SHORT PROBLEM = Copy down the lines from the one containing "Given: Open the red color dropdown arrow" to the one containing "Looking at the screenshot, I should 188,27.", leaving out the pictures.

MATERIAL PROVIDED =
----------

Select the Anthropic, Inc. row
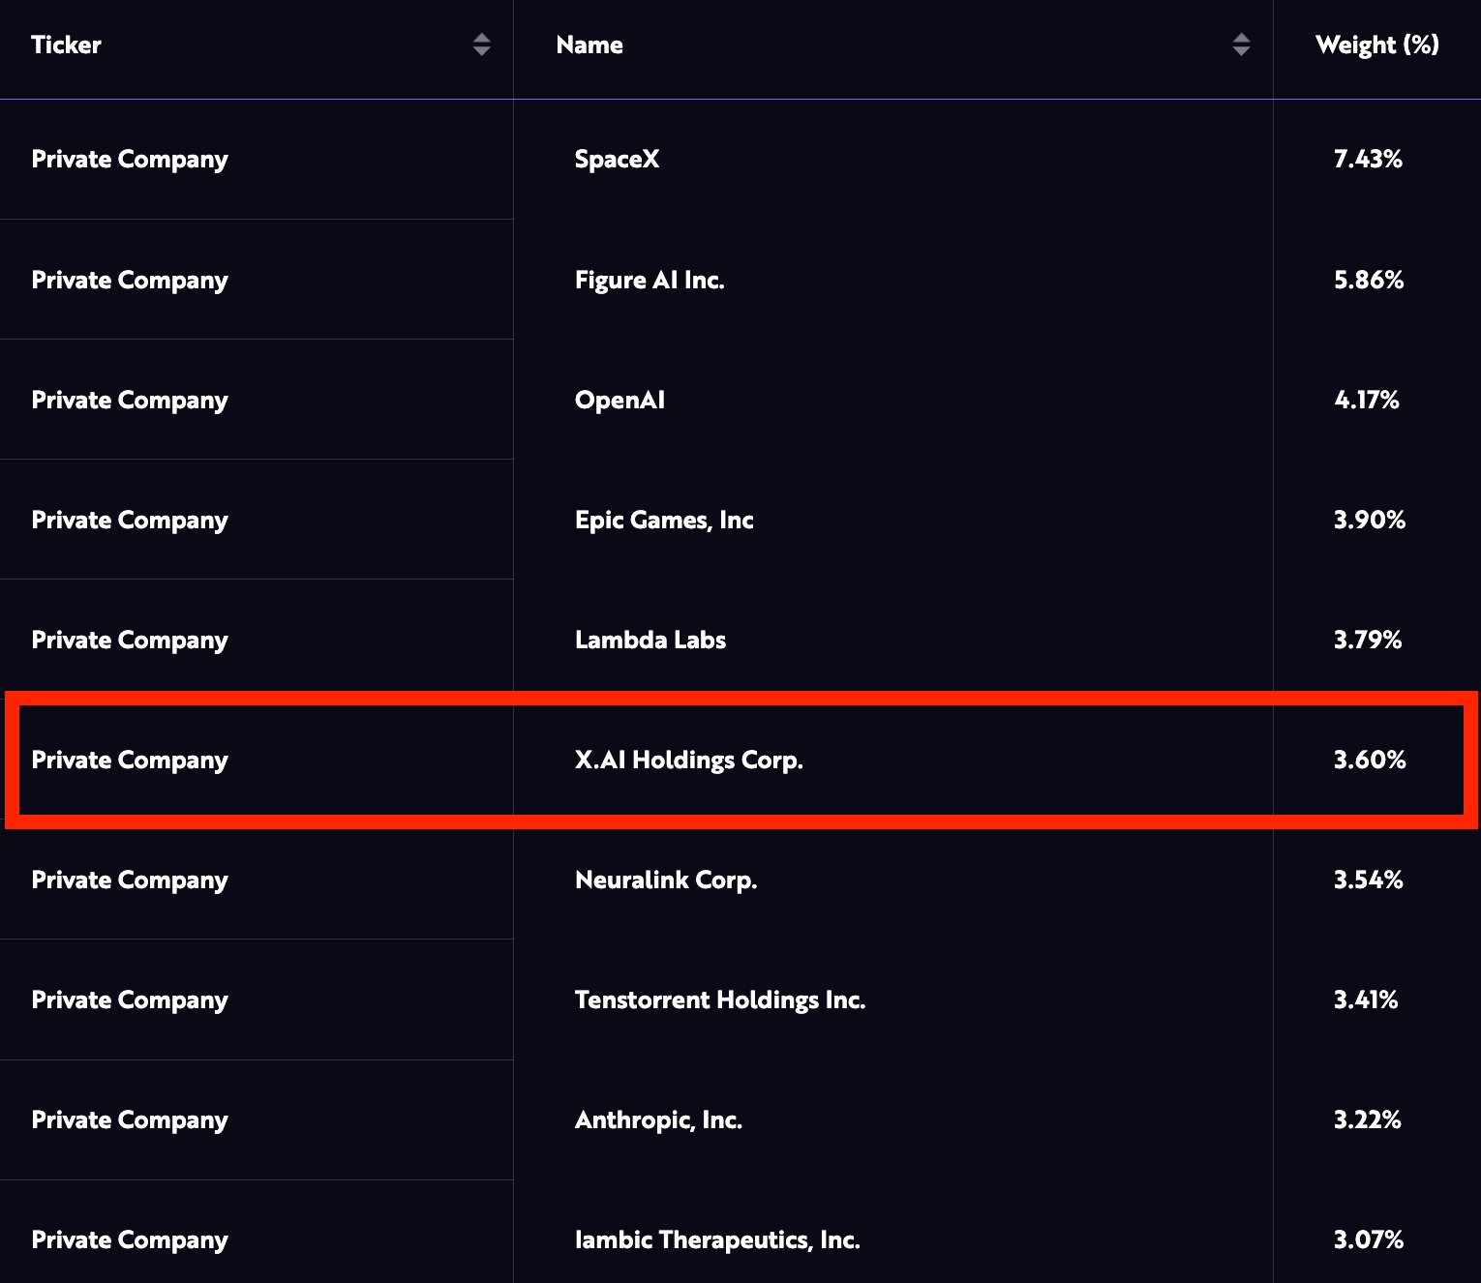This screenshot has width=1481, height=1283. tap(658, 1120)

----------

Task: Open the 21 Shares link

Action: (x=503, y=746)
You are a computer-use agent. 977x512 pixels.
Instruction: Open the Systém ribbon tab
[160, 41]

----------

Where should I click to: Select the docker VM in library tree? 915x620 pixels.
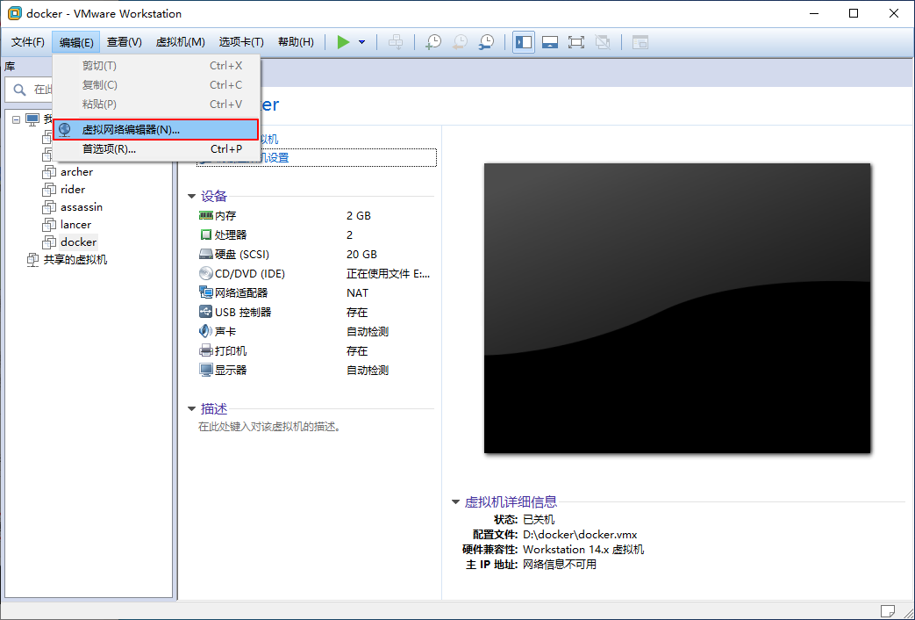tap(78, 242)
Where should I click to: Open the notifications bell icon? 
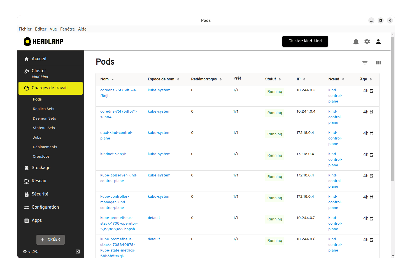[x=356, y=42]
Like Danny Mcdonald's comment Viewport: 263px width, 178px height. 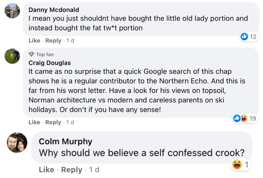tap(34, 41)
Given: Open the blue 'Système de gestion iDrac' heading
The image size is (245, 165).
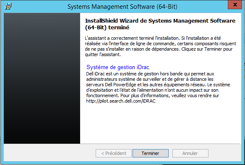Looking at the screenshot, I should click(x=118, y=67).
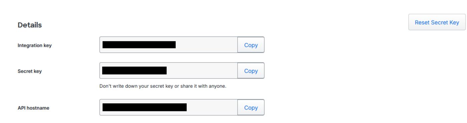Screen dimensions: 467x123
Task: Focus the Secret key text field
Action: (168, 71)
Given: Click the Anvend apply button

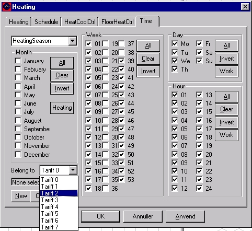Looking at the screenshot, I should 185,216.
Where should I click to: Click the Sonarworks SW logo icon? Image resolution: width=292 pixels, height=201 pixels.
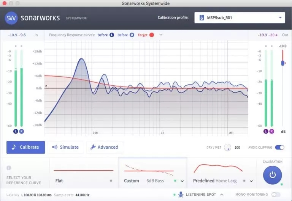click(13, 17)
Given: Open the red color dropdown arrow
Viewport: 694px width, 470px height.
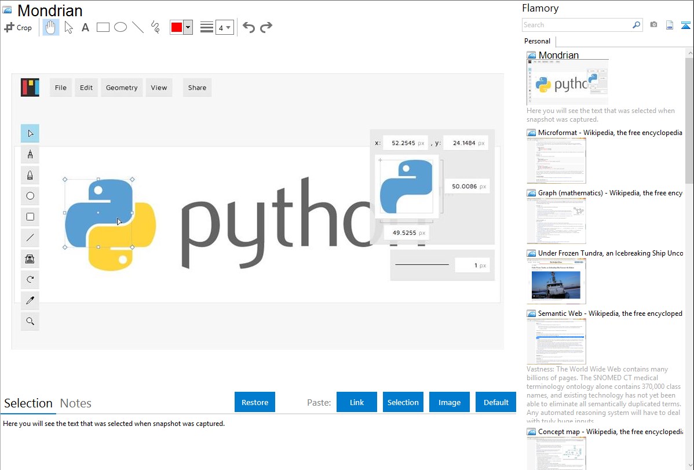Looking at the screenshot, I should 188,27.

----------

RESPONSE FOR THIS EXERCISE =
Given: Open the red color dropdown arrow
Viewport: 694px width, 470px height.
Looking at the screenshot, I should 188,27.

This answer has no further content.